— CHALLENGE —
Render each line of the material below as a Markdown table with the columns "Number" and "Text", leaving out blank lines. Omit the pictures from the answer.

— RECORDS FOR THE EXERCISE —

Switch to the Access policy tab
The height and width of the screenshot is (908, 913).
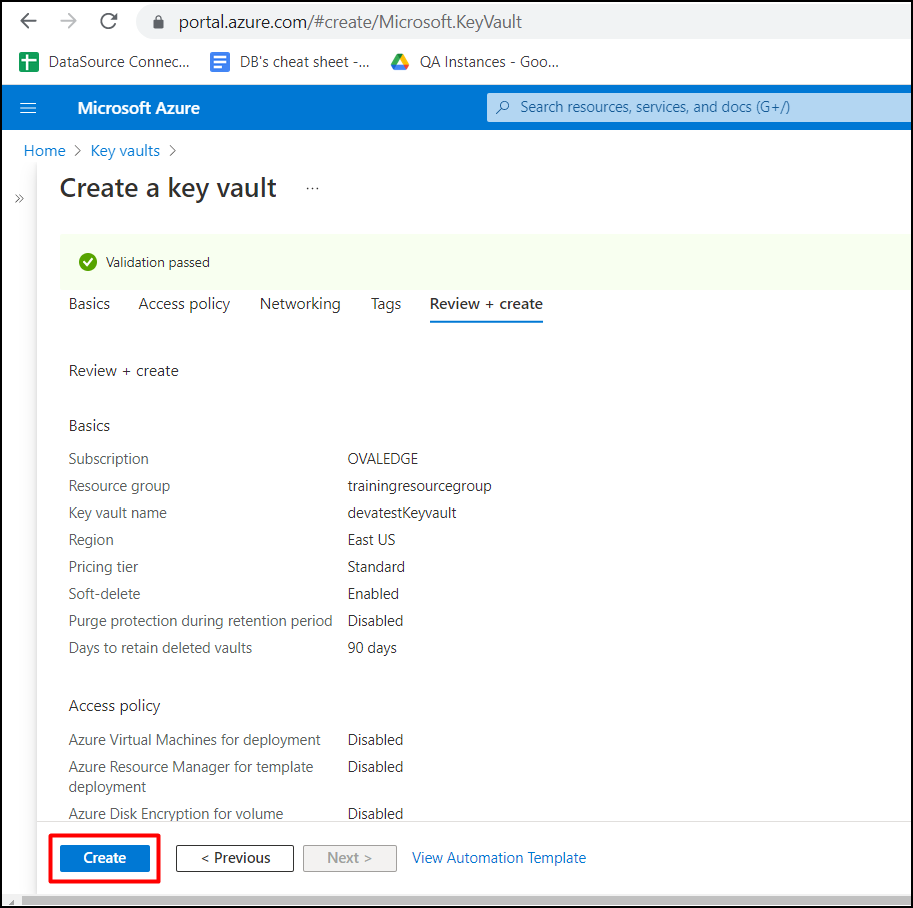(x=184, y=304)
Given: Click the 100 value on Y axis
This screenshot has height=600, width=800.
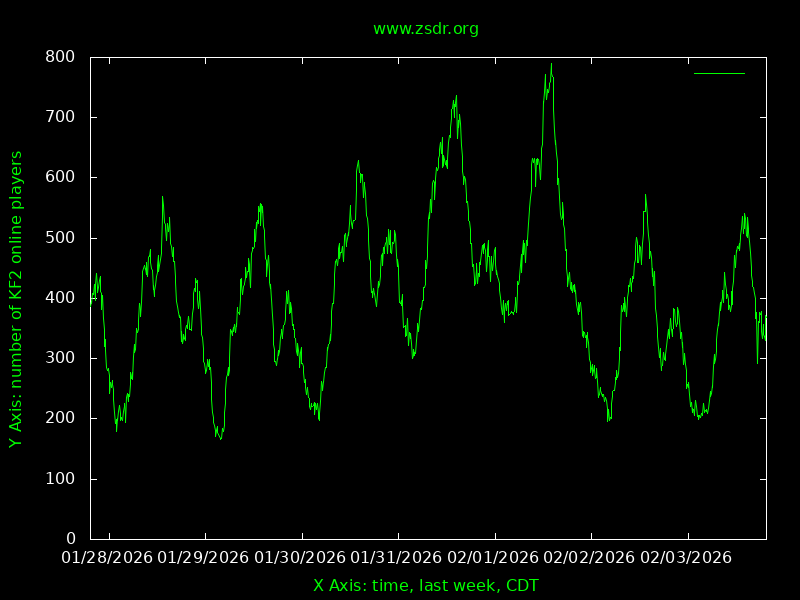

— SOLUTION TO THE EXERCISE —
| Number | Text |
|---|---|
| 1 | Switch to the Access policy tab |
| 2 | The height and width of the screenshot is (908, 913). |
| 3 | (x=184, y=304) |
| 4 | Given: Click the 100 value on Y axis |
| 5 | This screenshot has height=600, width=800. |